◆ Data to process:
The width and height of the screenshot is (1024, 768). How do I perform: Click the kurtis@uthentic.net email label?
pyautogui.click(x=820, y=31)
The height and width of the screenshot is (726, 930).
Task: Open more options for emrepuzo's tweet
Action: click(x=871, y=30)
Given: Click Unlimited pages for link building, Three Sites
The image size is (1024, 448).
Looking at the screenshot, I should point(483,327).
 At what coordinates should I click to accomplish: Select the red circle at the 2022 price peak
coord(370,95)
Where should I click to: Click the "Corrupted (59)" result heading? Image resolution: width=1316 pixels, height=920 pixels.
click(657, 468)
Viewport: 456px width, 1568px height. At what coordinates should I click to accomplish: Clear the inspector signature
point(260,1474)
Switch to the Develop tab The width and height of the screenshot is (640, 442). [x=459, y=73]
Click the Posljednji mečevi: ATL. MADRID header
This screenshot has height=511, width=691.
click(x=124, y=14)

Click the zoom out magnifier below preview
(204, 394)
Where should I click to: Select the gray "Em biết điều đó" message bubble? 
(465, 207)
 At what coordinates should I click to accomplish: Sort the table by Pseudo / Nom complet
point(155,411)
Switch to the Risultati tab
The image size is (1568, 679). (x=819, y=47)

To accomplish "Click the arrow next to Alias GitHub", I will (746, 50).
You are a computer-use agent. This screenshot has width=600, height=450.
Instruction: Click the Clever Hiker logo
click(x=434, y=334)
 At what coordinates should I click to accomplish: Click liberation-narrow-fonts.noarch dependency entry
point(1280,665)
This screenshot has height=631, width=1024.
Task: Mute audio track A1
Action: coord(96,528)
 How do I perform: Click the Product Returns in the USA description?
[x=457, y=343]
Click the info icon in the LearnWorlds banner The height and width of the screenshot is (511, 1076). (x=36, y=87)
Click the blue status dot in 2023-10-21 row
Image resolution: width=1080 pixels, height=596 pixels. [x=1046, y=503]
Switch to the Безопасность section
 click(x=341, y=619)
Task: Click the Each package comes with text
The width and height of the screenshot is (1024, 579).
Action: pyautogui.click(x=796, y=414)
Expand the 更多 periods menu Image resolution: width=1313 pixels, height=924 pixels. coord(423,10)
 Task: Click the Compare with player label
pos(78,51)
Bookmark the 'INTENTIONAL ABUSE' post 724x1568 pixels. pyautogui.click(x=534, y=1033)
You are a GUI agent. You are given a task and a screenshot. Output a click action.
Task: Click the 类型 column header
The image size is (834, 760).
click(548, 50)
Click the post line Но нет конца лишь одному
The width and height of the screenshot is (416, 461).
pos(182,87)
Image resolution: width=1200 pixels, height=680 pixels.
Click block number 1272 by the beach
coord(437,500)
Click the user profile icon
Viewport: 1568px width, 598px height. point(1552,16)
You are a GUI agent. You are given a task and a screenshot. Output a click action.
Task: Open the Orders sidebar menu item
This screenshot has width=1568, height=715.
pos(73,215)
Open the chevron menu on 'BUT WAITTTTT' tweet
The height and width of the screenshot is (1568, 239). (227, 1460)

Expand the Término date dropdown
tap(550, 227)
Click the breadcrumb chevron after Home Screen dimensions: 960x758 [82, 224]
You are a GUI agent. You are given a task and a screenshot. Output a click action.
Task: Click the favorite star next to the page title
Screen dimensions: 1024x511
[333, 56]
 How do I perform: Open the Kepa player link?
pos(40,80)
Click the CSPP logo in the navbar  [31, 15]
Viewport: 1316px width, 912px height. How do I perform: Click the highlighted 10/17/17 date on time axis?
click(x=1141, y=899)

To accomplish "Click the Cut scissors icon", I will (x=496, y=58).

◆ How to complete this task: Look through the data and gather every line with the string "will" in it.

◆ Answer to this exercise:
To accomplish "Click the arrow next to Alias GitHub", I will (746, 50).
To accomplish "Click the Cut scissors icon", I will (x=496, y=58).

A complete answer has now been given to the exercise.